How to Deal with Annoyances


“I know I’m supposed to be professional at all times,” a manager told me.  “But I’m human and some of my people get on my last nerve.”

“We are human,” I responded, “and we have human emotions.  Annoyance, frustration and even anger are normal emotions that all people (including managers) experience.”

I think it is important that managers, as well as employees, avoid letting the steam in their boilers build up to a red-alert level.  Even though we try not to get upset, we sometimes feel like we are walking in quicksand.

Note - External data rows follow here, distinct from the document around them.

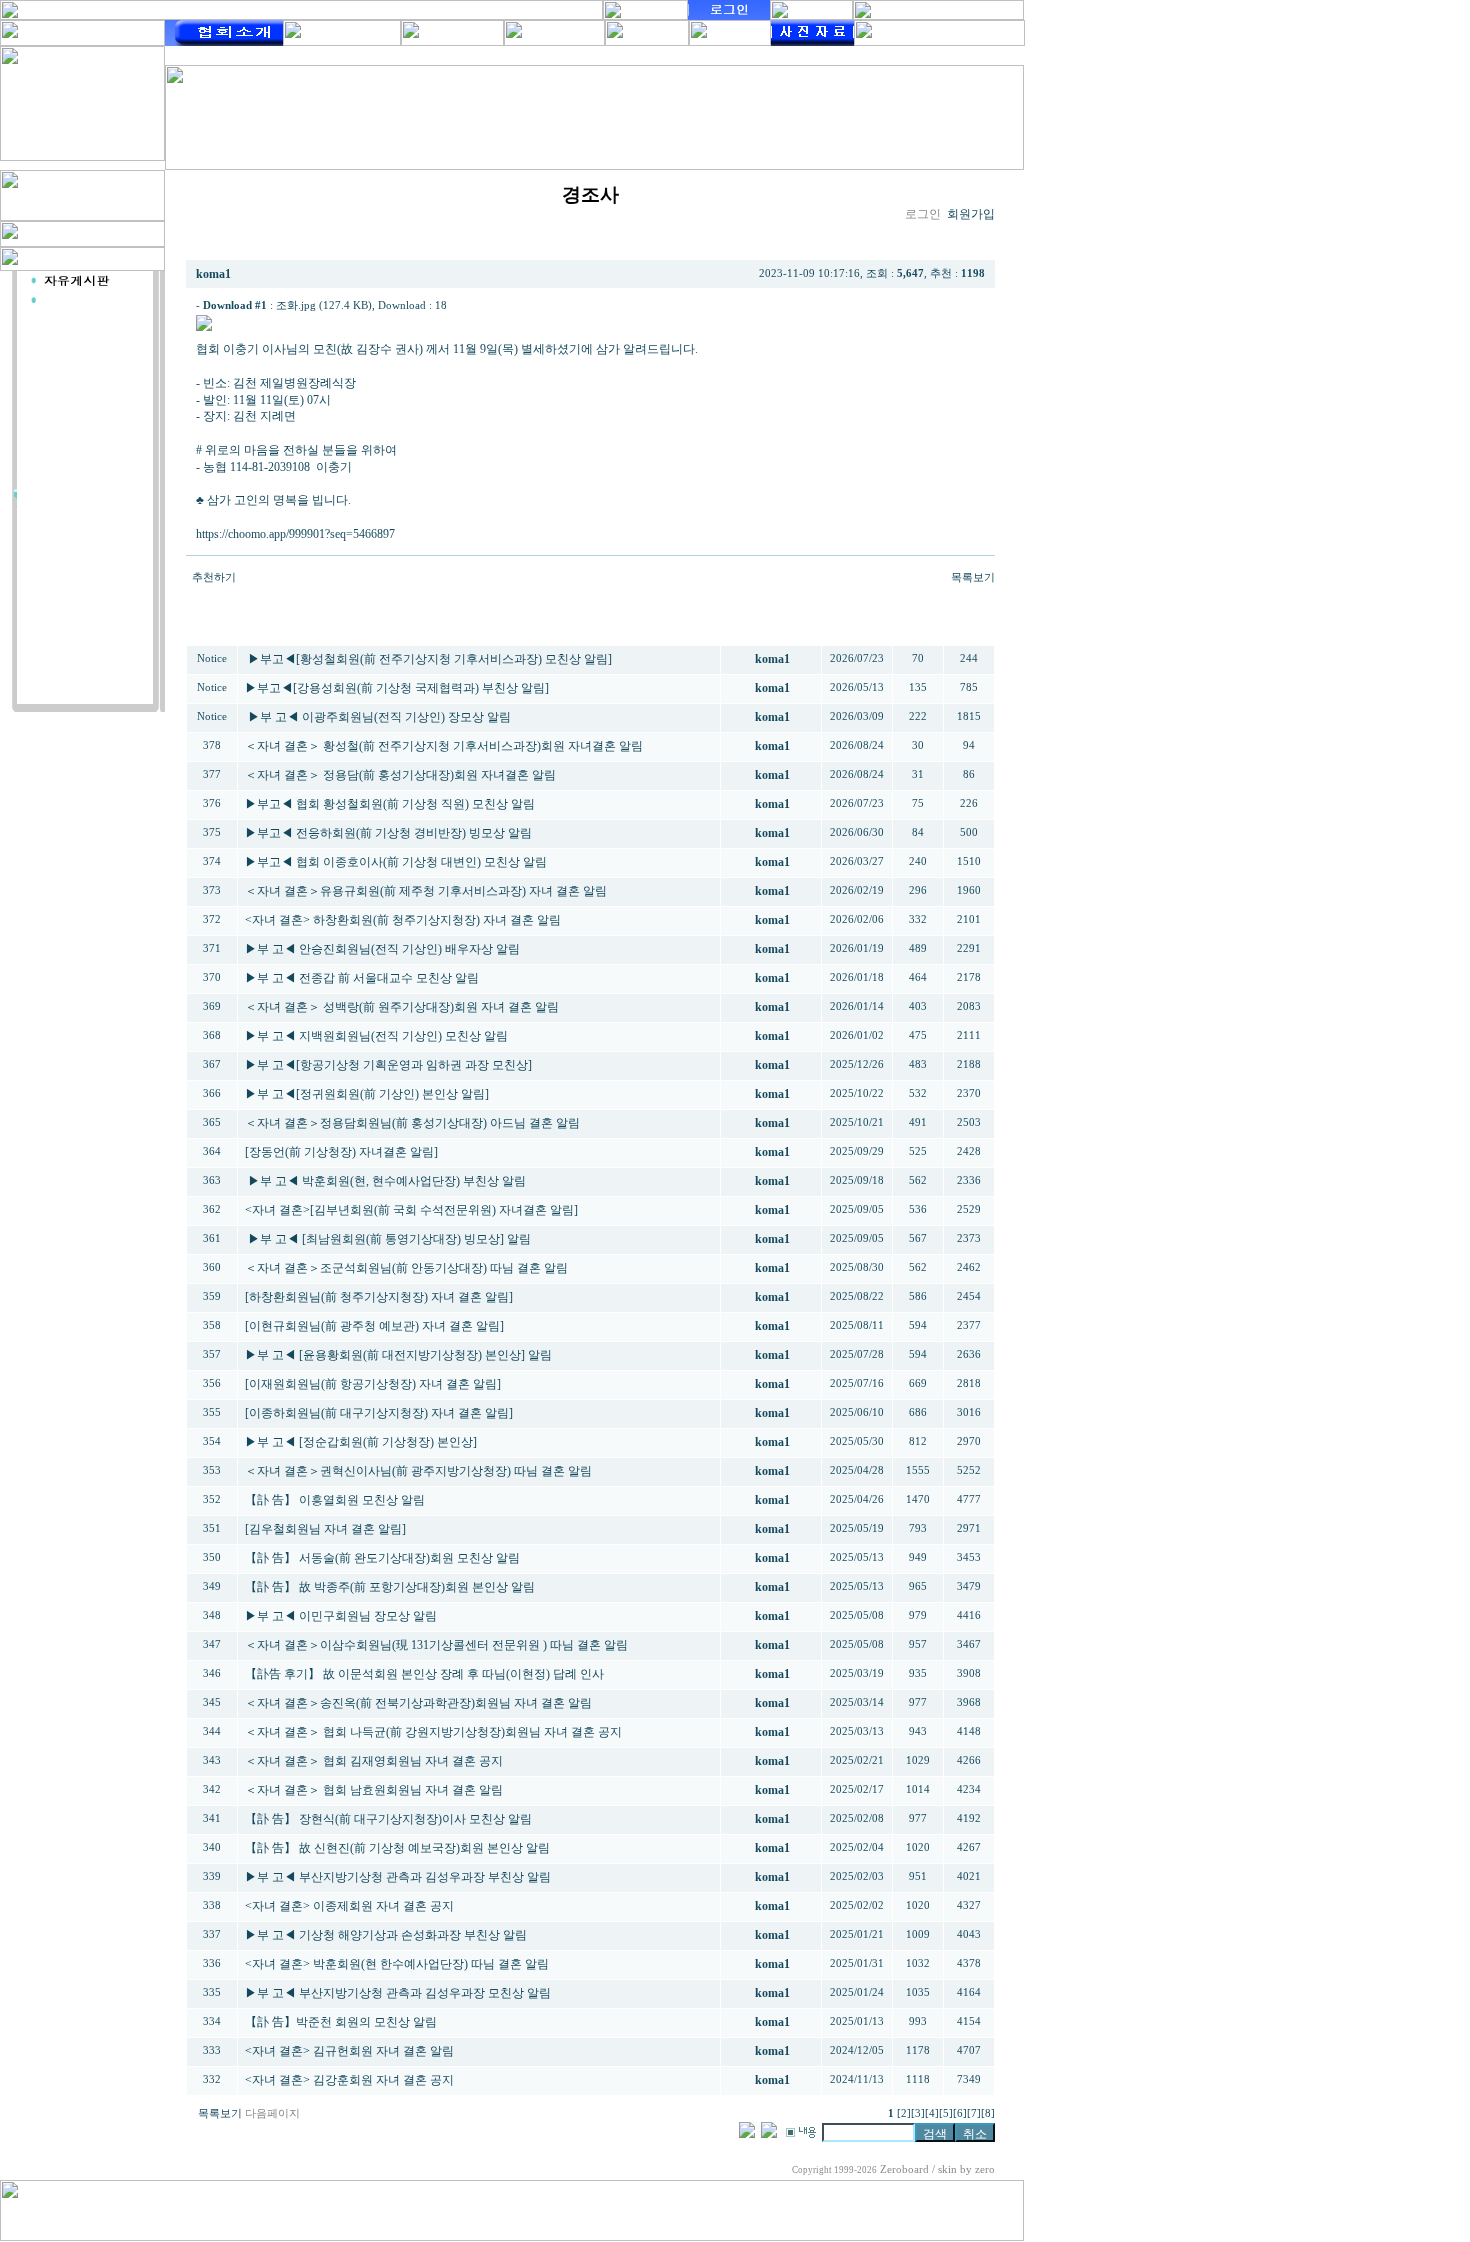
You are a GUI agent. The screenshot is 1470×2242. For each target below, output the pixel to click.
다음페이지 (272, 2113)
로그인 (923, 214)
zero (985, 2169)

If an employee’s behavior angers you by lagging in late to meetings, say something like, “You know it may be small thing, but it upsets me that you are often late to our meetings.  The five minutes may be nugatory, but you can help me prevent an ulcer if you will show up on time.”

Often, staff members will strive to correct petty behaviors that ruffle their managers’ feathers.  But even if they don’t, it is better for all if we openly communicate our concerns.  If we try to force down annoyances, regardless of how minor, they don’t’ dissolve.  Most often, the irritations simmer and sometimes they erupt.

How to Get Employees to Come to Work


“How do you get employees to come to work?” a manager asked.

“Do you have an attendance policy?” I asked.

“Yes, but it’s pretty lax.  There is a lot of discretion.”

“Do you talk to employees who are late or miss work?”

“Yes, but they don’t seem to care too much.  It is pretty easy for them to get another job.”

When asked by a large company to help with attendance, I visited the management team and requested attendance records by department.  As I expected, there was quite a bit of variation among departments.  So I approached the manager who had the best record and asked him what he did.  Here is what I found.

One, the manager pleasantly greeted each employee arriving at work.  At the end of the shift, the manager said to employees as they were leaving such things as, “Good afternoon.” ”See you tomorrow.” “Enjoy your youngster’s soccer game.” “I think you hit a good lick today.”

Two, each week, the manager posted a chart showing the company and the department attendance record.  During meetings, he frequently expressed his appreciation for their commitment.

Three, if an employee missed or came in late; the manager asked, “Is everything OK?  We were concerned about you.”